ERPNext stop responding to a specific ip address because of Fail2Ban

Fail2ban is blocking my ip address and I’m not sure why.

Same thing at work. I’m on ubuntu.

What can be do to prevent nginx-proxy jail to block my ip?
I can whitelist my ip but I dont have a static one so any suggestions?

could be possible to take a look at nginx-proxy.conf?

same thing happens with me

If your connection coming from a fix IP address you can add it to ignoreip in jail.conf

# "ignoreip" can be an IP address, a CIDR mask or a DNS host. Fail2ban will not
# ban a host which matches an address in this list.

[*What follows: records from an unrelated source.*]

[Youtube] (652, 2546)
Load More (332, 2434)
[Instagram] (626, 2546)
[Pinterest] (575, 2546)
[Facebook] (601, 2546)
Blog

Several addresses can be
# defined using space (and/or comma) separator.
ignoreip = 127.0.0.1/8

Furthermore, do you have also SELinux or AppArmor enabled?
First, try to disable it and check if you are banned again.
If problem persists, re-enable SELinux and modify nginx-proxy.conf like this:

[nginx-proxy]
enabled = true
filter = nginx-proxy
logpath = /var/log/nginx/access.log
action = iptables-multiport[name=NoNginxProxy, port="http,https"]
maxretry = 10
bantime  = 60
findtime = 120

Increase maxretry to 10, reduce bantime to 60 seconds, reduce findtime to 120 seconds.
This, of course, must be balanced between the grade of security you want and the block that you receiving.

1 Like

Run this in terminal

/etc/init.d/fail2ban stop
2 Likes

Thanks for your suggestions.
The access.log seems to show multiple 499 errors and I guess it’s the reason why.

This helped, thanks.

i don’t think this the right solution … stopping fail2ban you will lose your protection against DDos attacks , if you check the log of fail2ban you will see the action against ip address [ban] … this is happen because the ip is using your server as forward proxy , to attack other servers and hide there trace . any way this is what i understand after a 2 days search . i think this machine is infected with something that causing this behavior. still searching for solution without stopping fail2ban .

just add your ip to the ignore list. You must do that every time your ip change… That is the best way to do it right now or get a fixed ip

Hi, did you reach anywhere with your investigation?

I am also having this problem. Many logged in users get banned by fail2ban because of heavy works on the ERPNext UI. Had this problem for years now and never thought that fail2ban would block any logged-in users. But finally I checked the logs and found the banned ips.

Is there any way to keep fail2ban from messing with users, which are already logged into ERPNext successful?